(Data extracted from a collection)
Content starts

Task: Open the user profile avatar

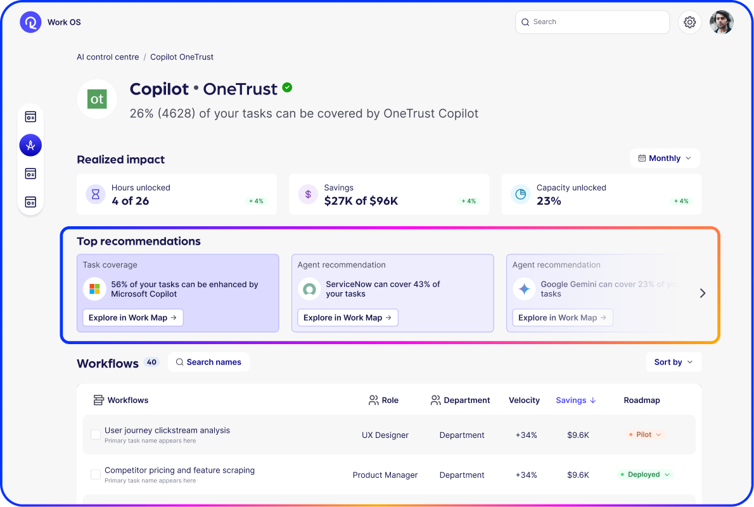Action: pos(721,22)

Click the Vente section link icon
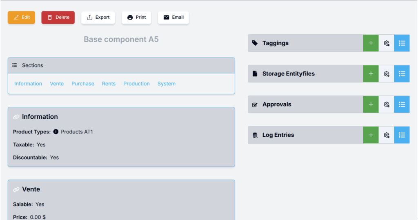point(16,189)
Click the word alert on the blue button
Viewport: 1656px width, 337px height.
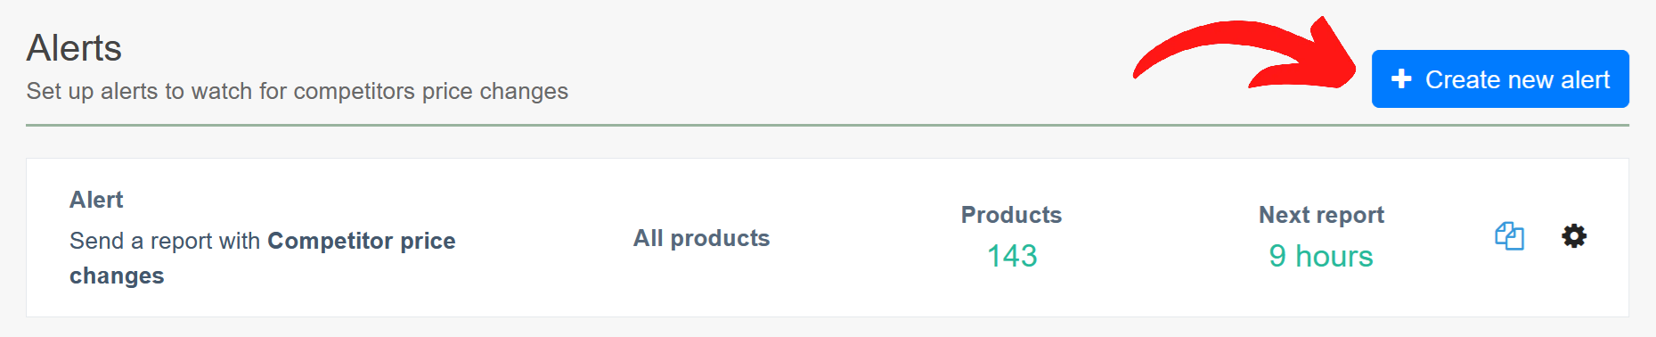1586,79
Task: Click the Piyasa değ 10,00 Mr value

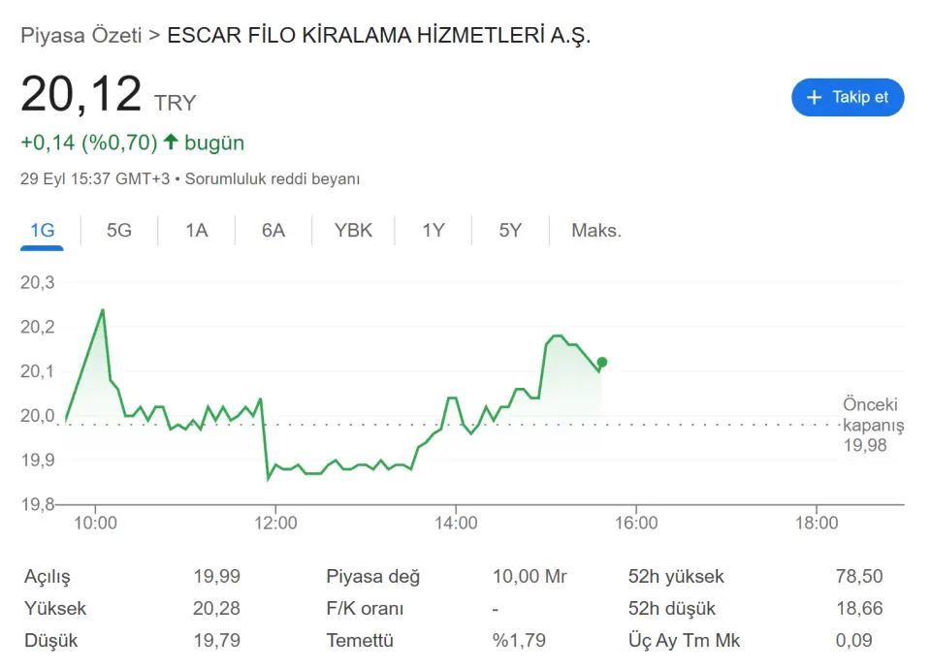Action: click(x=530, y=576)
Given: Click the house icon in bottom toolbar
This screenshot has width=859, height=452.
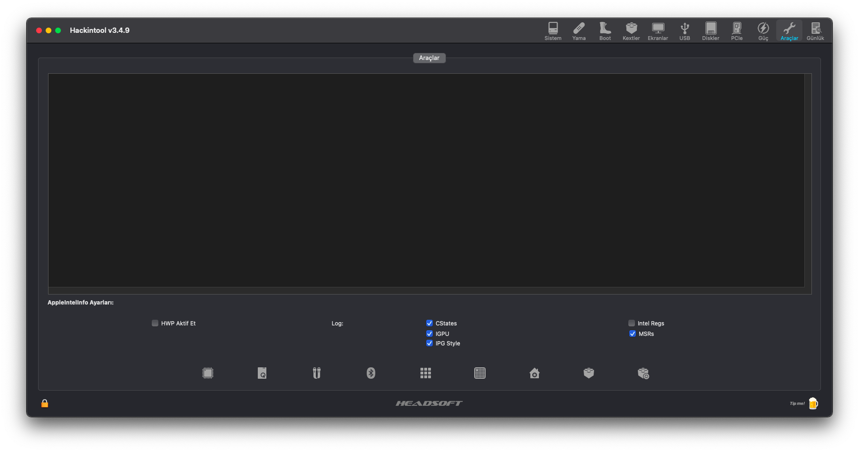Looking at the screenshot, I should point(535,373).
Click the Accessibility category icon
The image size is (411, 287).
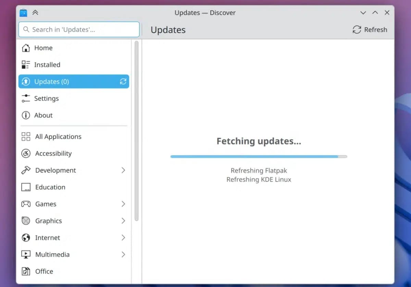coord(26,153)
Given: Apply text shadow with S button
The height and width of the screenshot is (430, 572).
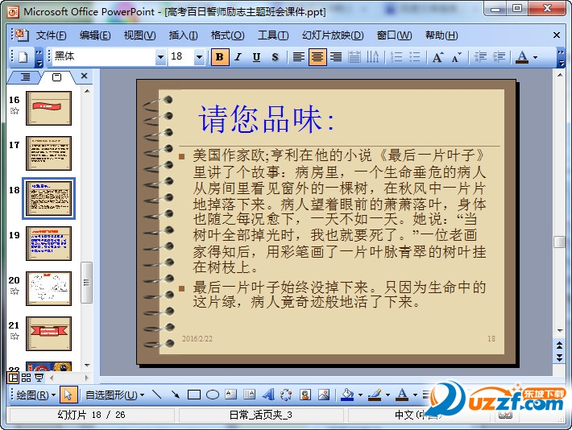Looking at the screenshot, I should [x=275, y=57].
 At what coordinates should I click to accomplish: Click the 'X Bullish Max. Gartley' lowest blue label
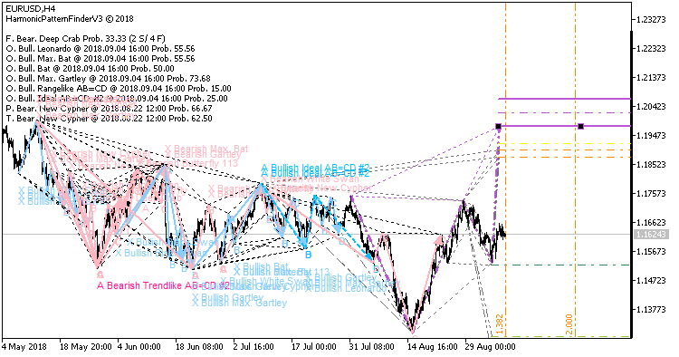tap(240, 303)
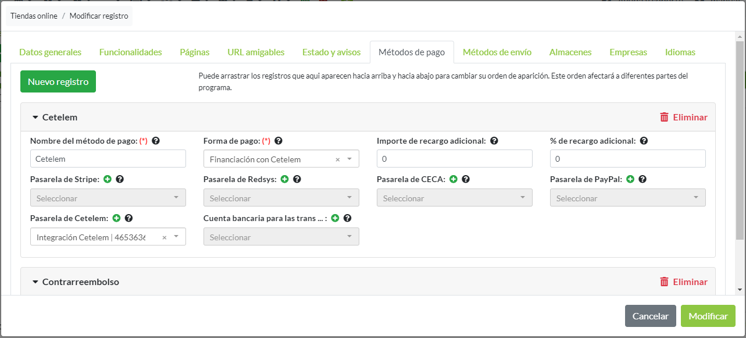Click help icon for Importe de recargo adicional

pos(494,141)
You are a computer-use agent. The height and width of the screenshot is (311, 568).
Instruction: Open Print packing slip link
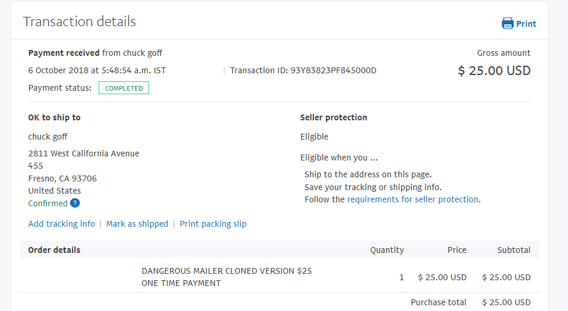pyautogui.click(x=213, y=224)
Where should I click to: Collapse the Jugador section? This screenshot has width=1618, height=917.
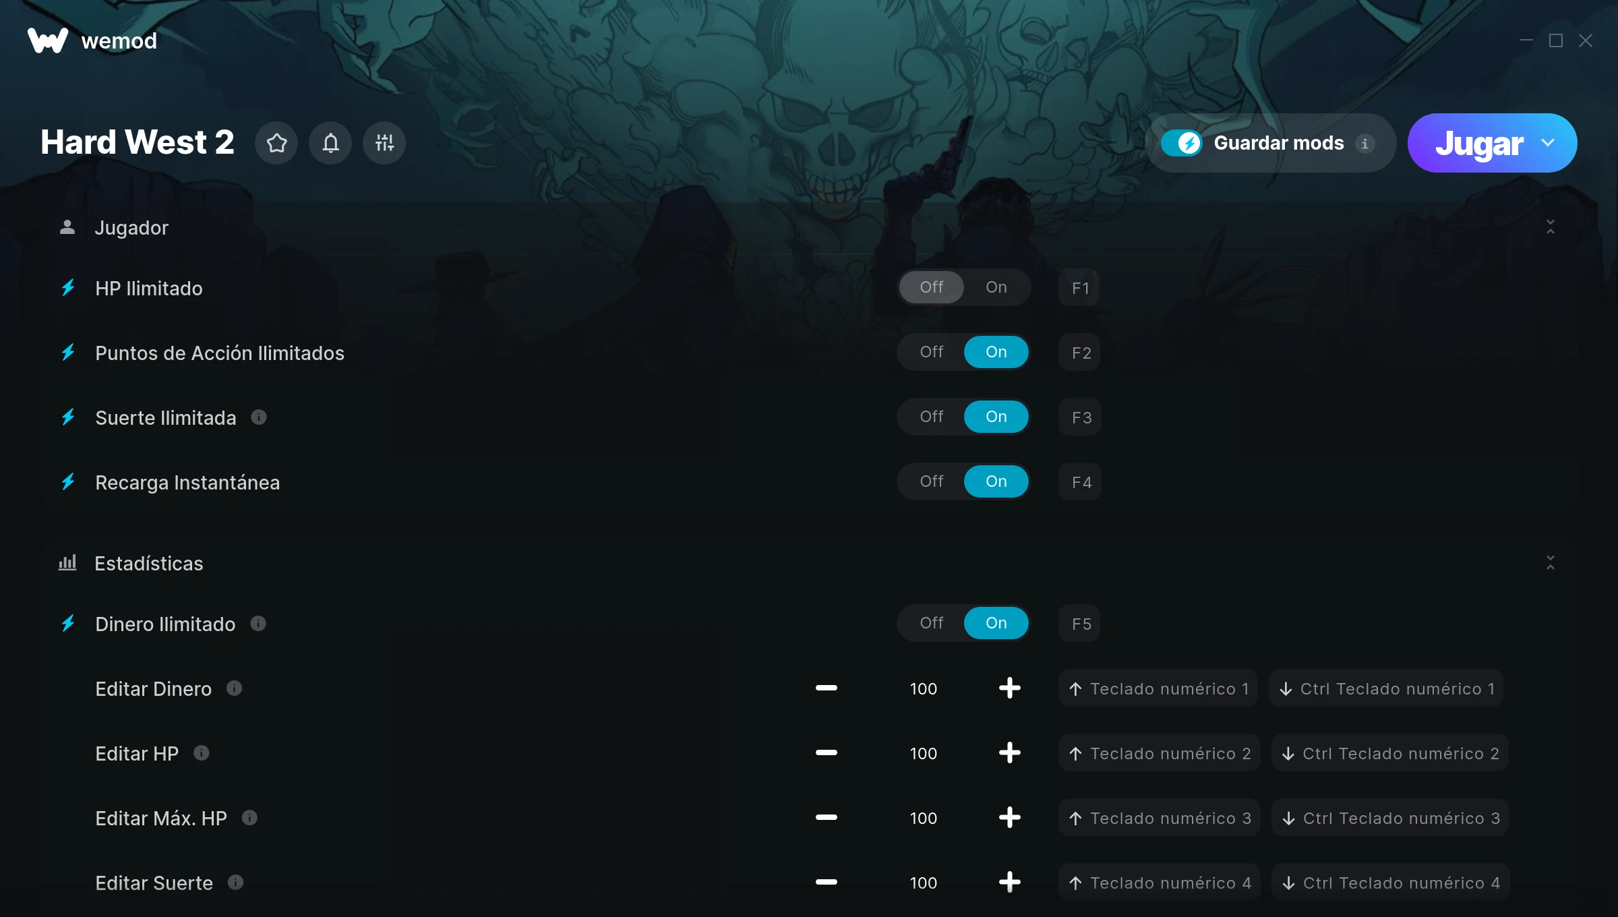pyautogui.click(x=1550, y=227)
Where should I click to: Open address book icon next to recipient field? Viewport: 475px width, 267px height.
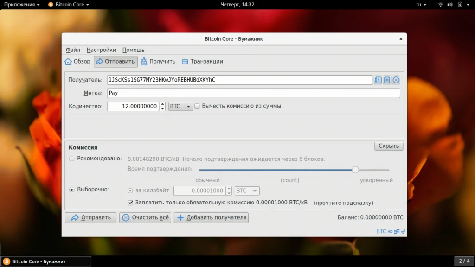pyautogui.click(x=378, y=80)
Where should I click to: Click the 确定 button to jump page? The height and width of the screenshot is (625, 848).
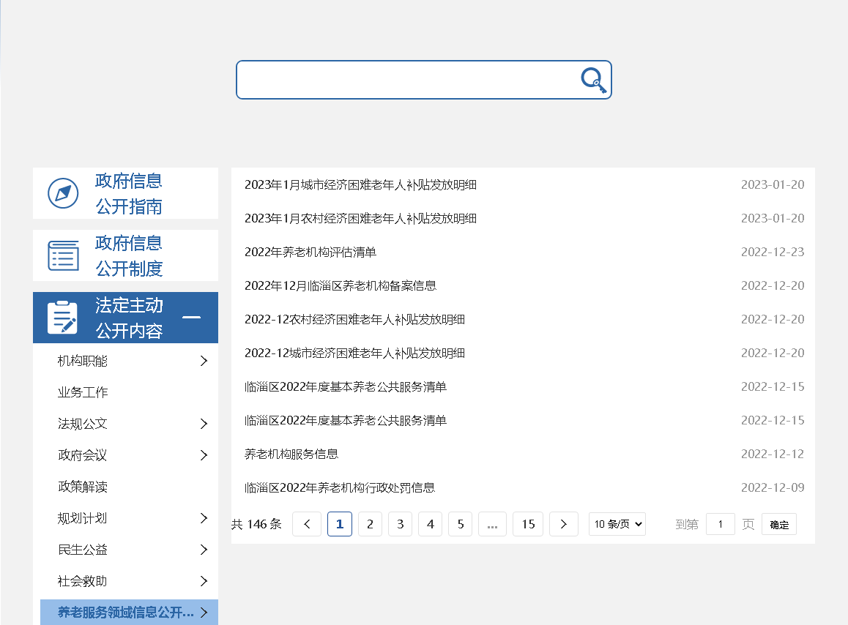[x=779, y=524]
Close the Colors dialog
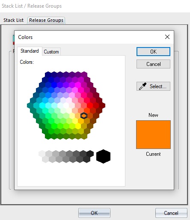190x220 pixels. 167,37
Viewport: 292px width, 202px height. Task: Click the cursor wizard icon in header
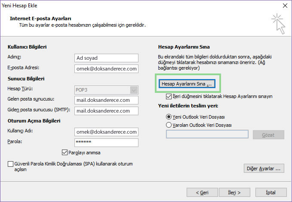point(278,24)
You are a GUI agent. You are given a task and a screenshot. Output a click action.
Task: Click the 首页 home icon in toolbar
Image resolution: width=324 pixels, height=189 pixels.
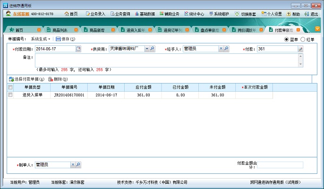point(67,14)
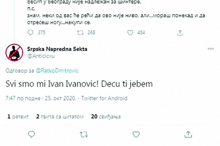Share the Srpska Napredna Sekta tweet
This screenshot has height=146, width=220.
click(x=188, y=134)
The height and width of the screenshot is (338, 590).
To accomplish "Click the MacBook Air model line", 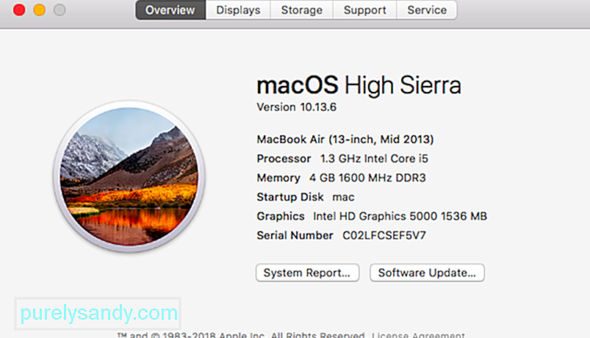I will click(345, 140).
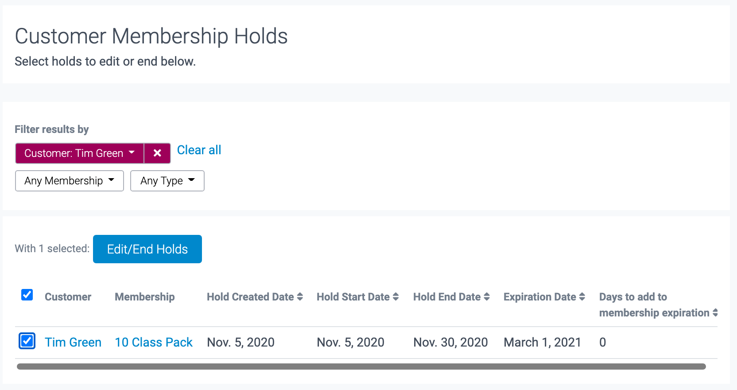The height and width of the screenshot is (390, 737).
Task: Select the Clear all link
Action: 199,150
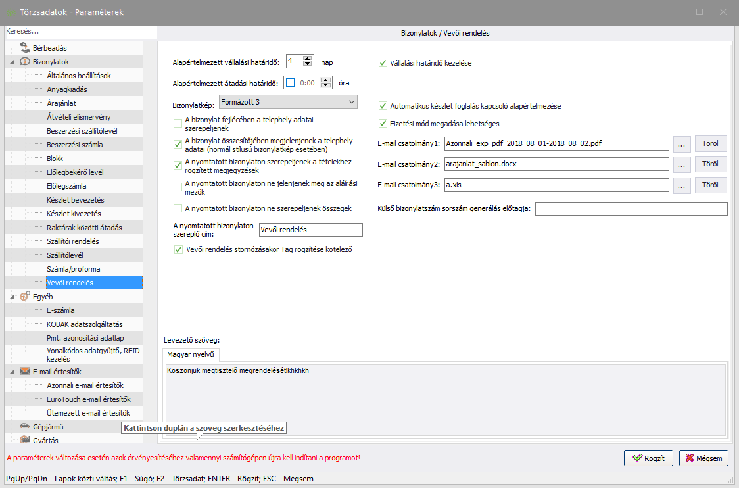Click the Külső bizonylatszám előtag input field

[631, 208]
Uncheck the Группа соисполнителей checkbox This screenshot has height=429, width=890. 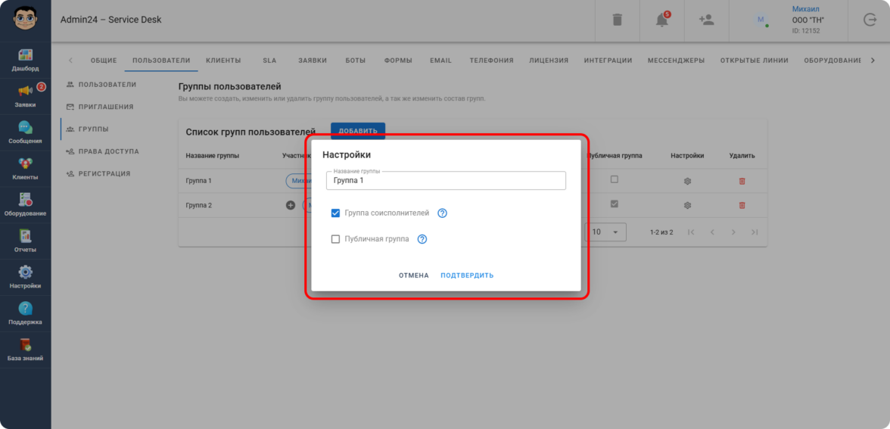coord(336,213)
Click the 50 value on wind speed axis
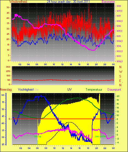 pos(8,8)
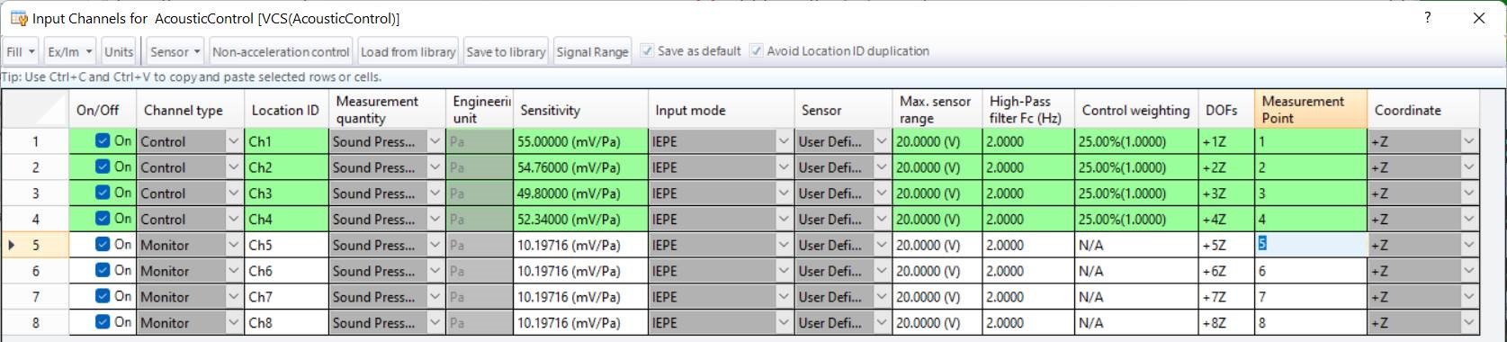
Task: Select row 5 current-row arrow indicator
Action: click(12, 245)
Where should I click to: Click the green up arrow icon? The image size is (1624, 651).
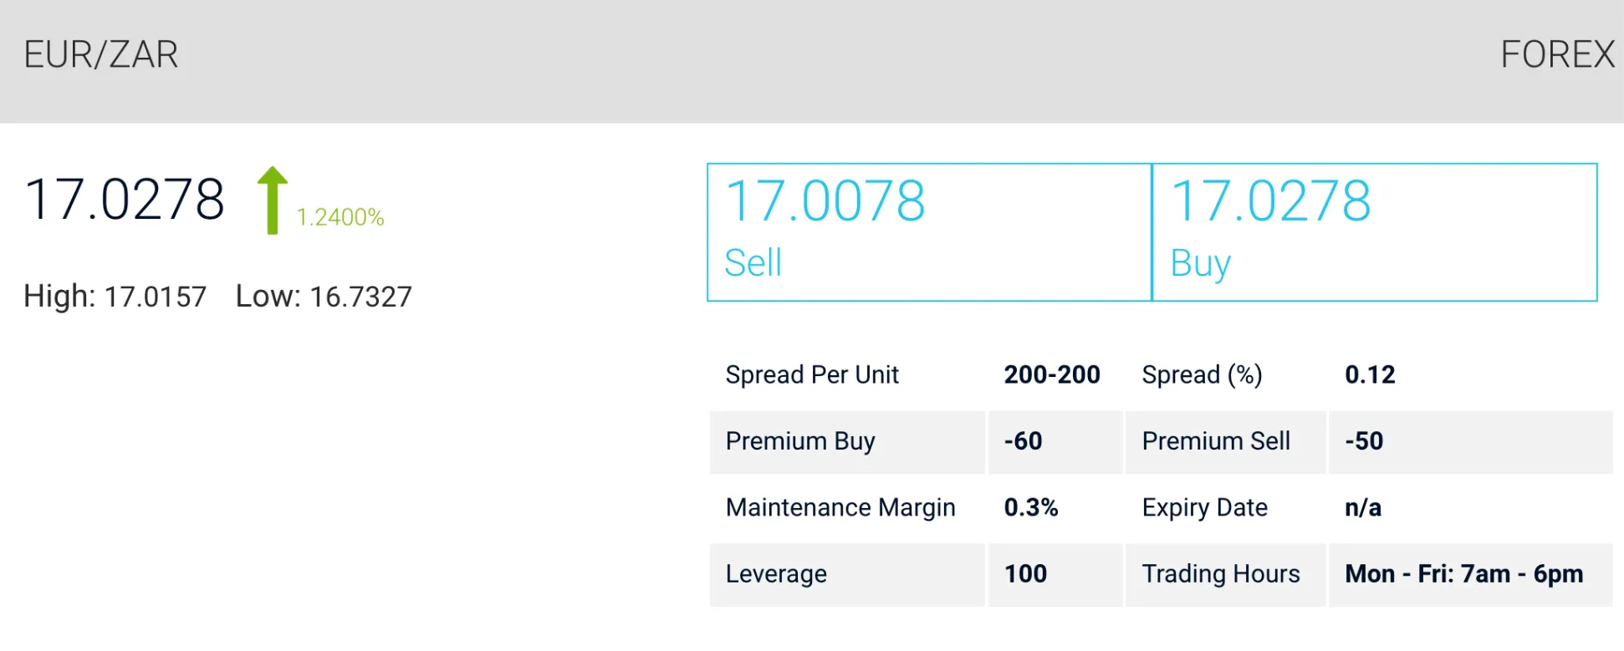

Content ends

**HOW TO COMPLETE THIS TASK**. Copy each line above where "agent" appears.

**WRITTEN SOLUTION**.
You are a computer-use agent. The height and width of the screenshot is (311, 568).
You are a GUI agent. You are given a task and a screenshot. Output a click action.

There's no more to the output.